5 Sep

I bought a pair of stilettos. As a 5’8” girl, this was probably not the most practical purchase and I am usually a pretty practical girl. The problem is, with my height being what it is, I rarely, if ever, wear stilettos so I am not accustomed to balancing on scrawny pegs that act as an aerator when you walk across grass, but that is okay. I will avoid lawns. And I know all women will be with me when I tell you that, they are gorgeous nude peep toe stilettos AND they were on sale. Justified.

I have yet to wear them out, I feel as though we need some quality bonding time before I attempt to trek across Sevilla on cobblestone. Consequently, I have been practicing, here and there, while my host family is out of the house. Don’t make fun; these things take practice… especially when you are as klutzy as me.

Speaking Spanish is like walking in stilettos. It takes a lot of confidence and is very wobbly. At first, you have to break yourself in, only speak in the company of those similar to your speaking level so that when either of you mess up, it is not a problem, you move on, and no one ends up with cherry-colored cheeks.
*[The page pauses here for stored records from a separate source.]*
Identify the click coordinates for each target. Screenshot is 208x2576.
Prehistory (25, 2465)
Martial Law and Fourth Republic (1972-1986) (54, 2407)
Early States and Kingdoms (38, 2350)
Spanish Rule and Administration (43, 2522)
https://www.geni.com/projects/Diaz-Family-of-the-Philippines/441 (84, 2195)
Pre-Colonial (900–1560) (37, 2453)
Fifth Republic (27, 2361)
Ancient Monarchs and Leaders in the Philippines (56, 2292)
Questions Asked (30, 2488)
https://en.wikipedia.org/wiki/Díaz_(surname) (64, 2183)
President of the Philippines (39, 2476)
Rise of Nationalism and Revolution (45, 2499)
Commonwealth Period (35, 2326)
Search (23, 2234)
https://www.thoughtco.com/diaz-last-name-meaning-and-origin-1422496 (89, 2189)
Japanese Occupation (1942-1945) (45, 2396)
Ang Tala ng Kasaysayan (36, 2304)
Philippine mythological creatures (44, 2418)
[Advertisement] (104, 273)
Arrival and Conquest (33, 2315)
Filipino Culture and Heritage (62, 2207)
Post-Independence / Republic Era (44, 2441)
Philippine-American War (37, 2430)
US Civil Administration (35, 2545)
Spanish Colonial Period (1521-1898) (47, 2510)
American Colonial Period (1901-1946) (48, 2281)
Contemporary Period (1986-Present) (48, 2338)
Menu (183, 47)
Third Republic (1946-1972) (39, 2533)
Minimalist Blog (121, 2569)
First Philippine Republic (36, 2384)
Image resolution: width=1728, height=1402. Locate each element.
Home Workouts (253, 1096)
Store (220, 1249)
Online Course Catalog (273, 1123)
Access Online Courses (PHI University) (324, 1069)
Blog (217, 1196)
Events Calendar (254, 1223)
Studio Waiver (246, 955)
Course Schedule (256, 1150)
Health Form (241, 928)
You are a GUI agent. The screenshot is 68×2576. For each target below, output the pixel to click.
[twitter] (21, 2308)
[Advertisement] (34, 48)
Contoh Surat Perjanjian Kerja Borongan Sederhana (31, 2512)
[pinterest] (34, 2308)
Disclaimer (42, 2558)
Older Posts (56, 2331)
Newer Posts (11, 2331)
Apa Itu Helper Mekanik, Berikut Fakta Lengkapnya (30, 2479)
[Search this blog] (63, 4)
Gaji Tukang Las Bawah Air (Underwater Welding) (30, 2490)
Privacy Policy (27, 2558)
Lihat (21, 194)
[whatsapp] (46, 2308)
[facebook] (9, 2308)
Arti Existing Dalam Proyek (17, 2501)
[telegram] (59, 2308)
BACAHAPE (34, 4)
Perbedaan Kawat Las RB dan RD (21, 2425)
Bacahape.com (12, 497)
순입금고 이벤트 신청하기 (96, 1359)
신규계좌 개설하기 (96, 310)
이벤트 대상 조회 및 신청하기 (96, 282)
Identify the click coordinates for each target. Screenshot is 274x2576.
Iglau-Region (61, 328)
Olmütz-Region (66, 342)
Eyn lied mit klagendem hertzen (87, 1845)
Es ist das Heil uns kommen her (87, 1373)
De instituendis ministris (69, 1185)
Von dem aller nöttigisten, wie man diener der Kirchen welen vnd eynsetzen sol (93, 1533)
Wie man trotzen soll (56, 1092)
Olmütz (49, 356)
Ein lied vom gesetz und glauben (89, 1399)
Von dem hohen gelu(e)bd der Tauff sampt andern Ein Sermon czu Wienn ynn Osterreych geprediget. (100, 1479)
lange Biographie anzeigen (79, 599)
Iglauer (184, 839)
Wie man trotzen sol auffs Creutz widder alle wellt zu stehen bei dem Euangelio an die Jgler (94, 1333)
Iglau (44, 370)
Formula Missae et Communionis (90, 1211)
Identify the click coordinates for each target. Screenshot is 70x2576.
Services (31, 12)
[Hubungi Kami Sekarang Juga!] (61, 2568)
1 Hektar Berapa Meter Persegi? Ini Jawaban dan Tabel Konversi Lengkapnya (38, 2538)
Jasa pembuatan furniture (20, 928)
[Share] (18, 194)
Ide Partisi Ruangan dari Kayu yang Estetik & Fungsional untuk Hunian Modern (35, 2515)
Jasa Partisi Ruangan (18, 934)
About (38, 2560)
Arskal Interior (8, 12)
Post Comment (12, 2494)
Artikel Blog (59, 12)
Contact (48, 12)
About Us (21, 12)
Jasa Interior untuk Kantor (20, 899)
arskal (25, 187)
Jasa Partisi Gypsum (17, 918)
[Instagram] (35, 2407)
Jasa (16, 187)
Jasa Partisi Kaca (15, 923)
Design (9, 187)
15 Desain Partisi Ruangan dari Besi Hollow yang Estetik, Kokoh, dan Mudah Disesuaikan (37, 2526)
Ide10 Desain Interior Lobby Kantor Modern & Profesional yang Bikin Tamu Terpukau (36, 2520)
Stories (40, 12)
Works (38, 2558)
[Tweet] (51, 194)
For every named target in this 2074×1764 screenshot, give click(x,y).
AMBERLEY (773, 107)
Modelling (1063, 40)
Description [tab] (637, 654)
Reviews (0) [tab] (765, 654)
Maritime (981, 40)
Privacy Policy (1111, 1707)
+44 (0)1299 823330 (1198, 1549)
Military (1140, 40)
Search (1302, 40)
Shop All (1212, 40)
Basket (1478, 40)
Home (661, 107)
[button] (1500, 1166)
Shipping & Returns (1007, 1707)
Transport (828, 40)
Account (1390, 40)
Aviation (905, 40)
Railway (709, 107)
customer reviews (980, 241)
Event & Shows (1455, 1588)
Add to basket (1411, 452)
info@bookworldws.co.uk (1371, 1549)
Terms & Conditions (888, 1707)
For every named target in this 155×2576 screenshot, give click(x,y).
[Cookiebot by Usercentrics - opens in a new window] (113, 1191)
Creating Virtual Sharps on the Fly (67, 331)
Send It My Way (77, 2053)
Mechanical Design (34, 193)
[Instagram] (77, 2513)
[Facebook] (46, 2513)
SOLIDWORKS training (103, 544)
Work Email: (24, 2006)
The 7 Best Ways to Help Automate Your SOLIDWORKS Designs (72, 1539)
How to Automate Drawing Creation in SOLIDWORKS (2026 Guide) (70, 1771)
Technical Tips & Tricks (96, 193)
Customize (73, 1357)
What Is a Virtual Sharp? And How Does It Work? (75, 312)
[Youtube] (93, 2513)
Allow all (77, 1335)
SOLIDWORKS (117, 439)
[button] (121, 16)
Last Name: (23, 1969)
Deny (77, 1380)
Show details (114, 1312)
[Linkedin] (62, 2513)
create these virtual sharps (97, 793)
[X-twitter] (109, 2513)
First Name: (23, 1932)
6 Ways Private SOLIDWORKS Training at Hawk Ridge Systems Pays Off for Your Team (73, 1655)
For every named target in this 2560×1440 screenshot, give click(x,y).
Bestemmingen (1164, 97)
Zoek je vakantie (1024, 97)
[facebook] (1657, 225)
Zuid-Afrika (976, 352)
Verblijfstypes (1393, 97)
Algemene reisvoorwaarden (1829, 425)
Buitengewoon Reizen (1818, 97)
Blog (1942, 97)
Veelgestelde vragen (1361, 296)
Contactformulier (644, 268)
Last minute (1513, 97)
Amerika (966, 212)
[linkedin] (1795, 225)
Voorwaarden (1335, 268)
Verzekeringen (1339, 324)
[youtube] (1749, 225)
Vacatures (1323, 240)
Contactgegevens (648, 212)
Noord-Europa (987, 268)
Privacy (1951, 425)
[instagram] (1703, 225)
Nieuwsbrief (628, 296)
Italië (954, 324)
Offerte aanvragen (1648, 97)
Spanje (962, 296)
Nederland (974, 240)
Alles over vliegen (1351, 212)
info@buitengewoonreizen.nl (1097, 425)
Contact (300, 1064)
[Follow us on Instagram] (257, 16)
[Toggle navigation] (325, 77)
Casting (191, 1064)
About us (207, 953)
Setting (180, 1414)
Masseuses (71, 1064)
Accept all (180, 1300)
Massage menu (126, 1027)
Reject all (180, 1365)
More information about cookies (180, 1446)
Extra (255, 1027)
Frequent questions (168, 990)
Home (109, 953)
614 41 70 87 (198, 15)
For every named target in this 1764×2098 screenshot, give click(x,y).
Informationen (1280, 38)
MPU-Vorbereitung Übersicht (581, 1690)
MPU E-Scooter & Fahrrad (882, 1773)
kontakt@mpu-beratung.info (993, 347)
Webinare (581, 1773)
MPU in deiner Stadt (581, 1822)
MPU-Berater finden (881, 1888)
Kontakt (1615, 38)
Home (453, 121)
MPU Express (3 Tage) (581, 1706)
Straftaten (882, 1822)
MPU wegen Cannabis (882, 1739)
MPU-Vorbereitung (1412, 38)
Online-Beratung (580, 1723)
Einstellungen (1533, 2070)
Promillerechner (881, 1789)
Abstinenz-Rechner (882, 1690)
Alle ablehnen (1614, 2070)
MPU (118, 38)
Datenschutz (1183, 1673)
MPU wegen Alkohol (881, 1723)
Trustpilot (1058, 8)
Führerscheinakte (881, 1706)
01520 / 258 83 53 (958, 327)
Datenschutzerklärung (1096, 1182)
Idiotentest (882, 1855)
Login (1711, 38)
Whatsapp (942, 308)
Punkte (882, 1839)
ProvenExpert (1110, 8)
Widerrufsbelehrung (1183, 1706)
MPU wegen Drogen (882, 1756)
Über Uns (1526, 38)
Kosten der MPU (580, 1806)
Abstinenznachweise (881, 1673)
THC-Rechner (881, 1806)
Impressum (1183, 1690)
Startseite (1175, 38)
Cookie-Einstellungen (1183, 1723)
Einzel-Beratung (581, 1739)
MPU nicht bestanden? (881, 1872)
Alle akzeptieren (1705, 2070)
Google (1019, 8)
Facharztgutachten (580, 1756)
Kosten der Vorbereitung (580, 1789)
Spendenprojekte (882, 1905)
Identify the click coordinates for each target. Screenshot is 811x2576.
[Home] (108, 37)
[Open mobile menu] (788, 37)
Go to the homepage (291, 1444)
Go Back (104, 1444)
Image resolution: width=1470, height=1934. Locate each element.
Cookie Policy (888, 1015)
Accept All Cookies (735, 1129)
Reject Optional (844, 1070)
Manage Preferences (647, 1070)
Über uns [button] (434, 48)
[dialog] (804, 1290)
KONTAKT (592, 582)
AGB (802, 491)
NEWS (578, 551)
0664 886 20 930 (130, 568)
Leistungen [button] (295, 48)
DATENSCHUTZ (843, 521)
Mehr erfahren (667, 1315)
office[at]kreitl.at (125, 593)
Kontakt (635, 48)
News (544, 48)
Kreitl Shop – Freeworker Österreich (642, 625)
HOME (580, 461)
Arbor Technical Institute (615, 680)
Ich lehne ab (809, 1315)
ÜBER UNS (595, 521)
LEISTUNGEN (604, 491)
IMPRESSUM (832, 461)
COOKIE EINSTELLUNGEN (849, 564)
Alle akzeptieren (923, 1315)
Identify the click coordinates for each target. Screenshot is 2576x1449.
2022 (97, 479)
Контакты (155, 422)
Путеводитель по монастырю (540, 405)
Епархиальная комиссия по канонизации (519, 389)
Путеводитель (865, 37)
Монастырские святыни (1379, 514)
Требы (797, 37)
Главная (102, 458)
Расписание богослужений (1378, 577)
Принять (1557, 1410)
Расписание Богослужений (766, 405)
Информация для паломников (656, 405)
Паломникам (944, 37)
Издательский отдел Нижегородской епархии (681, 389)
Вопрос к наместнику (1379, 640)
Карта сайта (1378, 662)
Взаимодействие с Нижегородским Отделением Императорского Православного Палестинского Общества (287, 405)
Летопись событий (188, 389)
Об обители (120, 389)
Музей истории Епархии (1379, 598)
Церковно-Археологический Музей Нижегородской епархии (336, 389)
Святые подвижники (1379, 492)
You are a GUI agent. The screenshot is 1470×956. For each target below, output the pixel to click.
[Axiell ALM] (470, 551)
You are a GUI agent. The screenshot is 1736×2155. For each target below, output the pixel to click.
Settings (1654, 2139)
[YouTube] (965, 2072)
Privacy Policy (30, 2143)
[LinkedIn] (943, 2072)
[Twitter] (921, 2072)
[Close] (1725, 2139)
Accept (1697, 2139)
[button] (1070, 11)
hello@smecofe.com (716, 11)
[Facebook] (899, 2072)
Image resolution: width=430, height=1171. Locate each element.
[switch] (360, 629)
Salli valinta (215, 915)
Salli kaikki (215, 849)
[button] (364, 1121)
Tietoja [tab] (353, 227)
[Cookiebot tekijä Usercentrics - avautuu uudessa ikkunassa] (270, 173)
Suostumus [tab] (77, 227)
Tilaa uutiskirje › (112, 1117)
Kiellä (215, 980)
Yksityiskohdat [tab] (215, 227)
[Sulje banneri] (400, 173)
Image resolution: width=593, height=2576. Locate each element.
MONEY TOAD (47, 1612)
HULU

Sooner or later; however, you have communicate in the real world, with real native Spanish speakers. This is when it becomes tricky. You stumble and fall but continually attempt to do so with the slight amount of grace you have left, it might not be much but you have to stand back up somehow.

In talking to my señora my mind often works faster than my mouth, searching for the correct pronoun, conjugation, tense and not to mention, the correct word itself. There is usually at least one look of complete bewilderment as I string Spanish-sounding syllables together, stuttering along the way.

I find that the hardest part in speaking a foreign language is speaking to a human being. It sounds silly, I know but I have always been taught that eye contact is key and when two big eyes are staring expectantly at you while you are simultaneously trying to say, on the spot, that “Seattle is not anywhere near New York, in fact it’s on the other side of the country and my family is not in danger of the approaching hurricane.” (Yes, we watch the news together.) Instead I come up with, “No, Seattle está no cerca de Nueva York.” Seeing as the soul purpose in learning another language is to communicate with people unlike yourself, this is detrimental. I am going to have to stop staring at the ceiling while I contemplate which verb and tense I should be using in this particular sentence. ¡Aye!

I might be wearing my news shoes out tonight, in public. Terrified does not even begin to touch the surface of my new endeavor but the excitement that comes along with it is, to say the least, worth it. It will be difficult. Pray I don’t break my ankle while walking on the gorgeous cobblestone streets of Sevilla that I love and hate so much. Successfully making it to my destination is yet another feat in itself. I’ll let you know how it goes.

Maybe I am not a very practical girl after all.